Je ne sais pas quoi répondre. Ce désir d'enfant, ce n'est pas la première fois qu'il en fait état. Dès le début, il a toujours envisagé de concrétiser notre amour par une naissance. C'est une évidence pour lui, il ne peut en être autrement. Jusqu'à présent, je suis parvenue à éluder la question, à repousser l'échéance. C'est tout simplement impossible. Les Zianes ne se reproduisent pas avec les natifs.
Bien sûr, les unions entre espèces ne nous sont pas interdites, rien n'empêche de nous lier à eux, d'aimer un des leurs. Mais procréer ensemble est inconcevable ! Le métissage, qui risquerait d'altérer notre nature comme celle de nos hôtes, va à l'encontre de tous nos principes de non-intervention. Je le sais trop bien, quelle que soit la profondeur de mes sentiments, je n'aurais jamais d'enfant avec Raphaël.
Pourtant...
J'ai échoué jusqu'alors à détourner le cours du destin, je redoute désormais de ne pas davantage réussir à enrayer l'étape suivante. Contrer les effets du vaccin, empêcher que notre nature ne soit révélée... Je n'ai plus grand espoir d'y parvenir à temps. La machine est en marche, chaque jour qui passe nous rapproche de l'inévitable. Alors, peut-être faut-il chercher une autre solution.

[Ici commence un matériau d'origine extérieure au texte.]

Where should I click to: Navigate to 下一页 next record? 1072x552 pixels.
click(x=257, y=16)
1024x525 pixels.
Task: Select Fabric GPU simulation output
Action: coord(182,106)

Enfreindre une nouvelle règle, tordre un peu plus les fils de l'histoire, insérer dans la chaîne un maillon imprévu. Un enfant qui démontrerait au monde que nous sommes compatibles, que notre intention n'a jamais été de supplanter l'Humanité mais de fusionner avec elle. Raphaël et moi serions les premiers, mais d'autres suivraient sans doute notre exemple. De l'alliance de nos races pourraient naître un monde vraiment nouveau. Et si l'obsession de nous cacher n'avait plus lieu d'être ?
— Je... je crois que tu as raison, avoué-je dans un murmure.